RKE2 server fails to start due to etcd metrics port conflict
This document (000021884) is provided subject to the disclaimer at the end of this document.
Environment
RKE2 - v1.32.5+rke2r1
Situation
In an RKE2 setup, the rke2-server
service intermittently fails to start with the following error message in the journal logs:
jun 20 09:04:13 <node> rke2[2524118]: time="2025-06-20T09:04:13+02:00" level=fatal msg="Failed to reconcile with temporary etcd: listen tcp 127.0.0.1:2381: bind: address already in use"

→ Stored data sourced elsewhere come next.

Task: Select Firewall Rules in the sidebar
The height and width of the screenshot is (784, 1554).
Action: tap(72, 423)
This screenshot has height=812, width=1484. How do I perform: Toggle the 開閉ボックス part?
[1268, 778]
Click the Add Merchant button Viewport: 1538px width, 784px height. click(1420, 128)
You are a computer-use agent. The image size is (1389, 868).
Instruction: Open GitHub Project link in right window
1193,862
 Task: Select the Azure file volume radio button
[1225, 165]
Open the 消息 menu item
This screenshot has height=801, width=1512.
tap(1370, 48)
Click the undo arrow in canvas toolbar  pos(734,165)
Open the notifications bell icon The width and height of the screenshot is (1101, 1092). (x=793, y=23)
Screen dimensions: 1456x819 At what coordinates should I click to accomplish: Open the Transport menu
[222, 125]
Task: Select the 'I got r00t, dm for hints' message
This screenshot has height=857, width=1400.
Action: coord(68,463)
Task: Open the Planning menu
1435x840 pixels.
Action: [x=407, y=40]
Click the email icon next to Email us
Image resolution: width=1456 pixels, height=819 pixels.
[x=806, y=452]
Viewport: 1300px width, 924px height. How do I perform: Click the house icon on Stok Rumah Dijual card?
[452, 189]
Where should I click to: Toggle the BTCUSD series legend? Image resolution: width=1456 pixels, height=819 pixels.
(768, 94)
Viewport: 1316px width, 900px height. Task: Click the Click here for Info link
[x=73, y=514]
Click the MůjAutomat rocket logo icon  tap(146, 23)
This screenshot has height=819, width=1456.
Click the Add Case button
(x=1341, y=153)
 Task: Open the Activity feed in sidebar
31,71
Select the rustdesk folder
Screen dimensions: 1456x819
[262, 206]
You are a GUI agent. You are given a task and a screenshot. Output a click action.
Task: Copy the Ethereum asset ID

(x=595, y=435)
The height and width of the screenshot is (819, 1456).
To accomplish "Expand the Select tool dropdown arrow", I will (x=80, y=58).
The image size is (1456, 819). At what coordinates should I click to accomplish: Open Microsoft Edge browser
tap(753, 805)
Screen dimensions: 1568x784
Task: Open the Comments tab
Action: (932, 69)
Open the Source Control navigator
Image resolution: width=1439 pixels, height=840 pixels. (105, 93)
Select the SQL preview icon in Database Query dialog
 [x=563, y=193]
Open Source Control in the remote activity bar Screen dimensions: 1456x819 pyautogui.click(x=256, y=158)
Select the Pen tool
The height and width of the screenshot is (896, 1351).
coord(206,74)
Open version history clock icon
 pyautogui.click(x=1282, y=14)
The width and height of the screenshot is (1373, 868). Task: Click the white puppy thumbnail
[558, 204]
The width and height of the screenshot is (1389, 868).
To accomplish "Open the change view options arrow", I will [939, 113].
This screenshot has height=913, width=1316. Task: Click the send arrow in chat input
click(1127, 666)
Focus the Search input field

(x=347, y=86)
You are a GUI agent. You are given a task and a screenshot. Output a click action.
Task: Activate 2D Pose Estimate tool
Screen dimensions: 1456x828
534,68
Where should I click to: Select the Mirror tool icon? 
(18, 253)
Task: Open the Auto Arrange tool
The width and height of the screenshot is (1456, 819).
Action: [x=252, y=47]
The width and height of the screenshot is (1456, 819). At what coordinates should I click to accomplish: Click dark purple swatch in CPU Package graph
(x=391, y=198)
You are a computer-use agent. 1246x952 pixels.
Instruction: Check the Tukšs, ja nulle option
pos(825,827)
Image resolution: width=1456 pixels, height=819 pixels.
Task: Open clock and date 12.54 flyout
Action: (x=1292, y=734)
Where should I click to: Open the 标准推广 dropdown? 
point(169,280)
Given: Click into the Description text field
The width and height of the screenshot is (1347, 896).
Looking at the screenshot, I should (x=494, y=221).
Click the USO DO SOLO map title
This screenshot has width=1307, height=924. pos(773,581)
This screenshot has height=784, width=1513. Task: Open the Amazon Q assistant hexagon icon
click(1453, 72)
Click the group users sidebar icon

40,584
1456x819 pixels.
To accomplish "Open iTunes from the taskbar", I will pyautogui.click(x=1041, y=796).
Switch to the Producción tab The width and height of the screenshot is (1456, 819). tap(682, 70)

jun 20 09:04:13 <node> systemd[1]: rke2-server.service: Main process exited, code=exited, status=1/FAILURE.
The config.yaml
includes the following custom etcd configuration:
etcd-arg:
- --listen-metrics-urls=http://127.0.0.1:2381,http://<nodeip>:2381
etcd-expose-metrics: true
Resolution
To avoid the port binding conflict, remove the manual override of the --listen-metrics-urls
parameter. Instead, rely on the below `` setting alone:
etcd-expose-metrics: true
This instructs RKE2 to expose metrics in a compatible manner without causing a conflict between temporary and cluster etcd instances.
Cause
Overriding the --listen-metrics-urls
argument with 127.0.0.1:2381
and <nodeip>:2381
causes both the temporary and cluster etcd instances to attempt to bind to the same local port ( 127.0.0.1:2381
). This results in a port conflict, preventing the rke2-server
from starting.
Additional Information
Reference: Github issue #4479
Disclaimer
This Support Knowledgebase provides a valuable tool for SUSE customers and parties interested in our products and solutions to acquire information, ideas and learn from one another. Materials are provided for informational, personal or non-commercial use within your organization and are presented "AS IS" WITHOUT WARRANTY OF ANY KIND.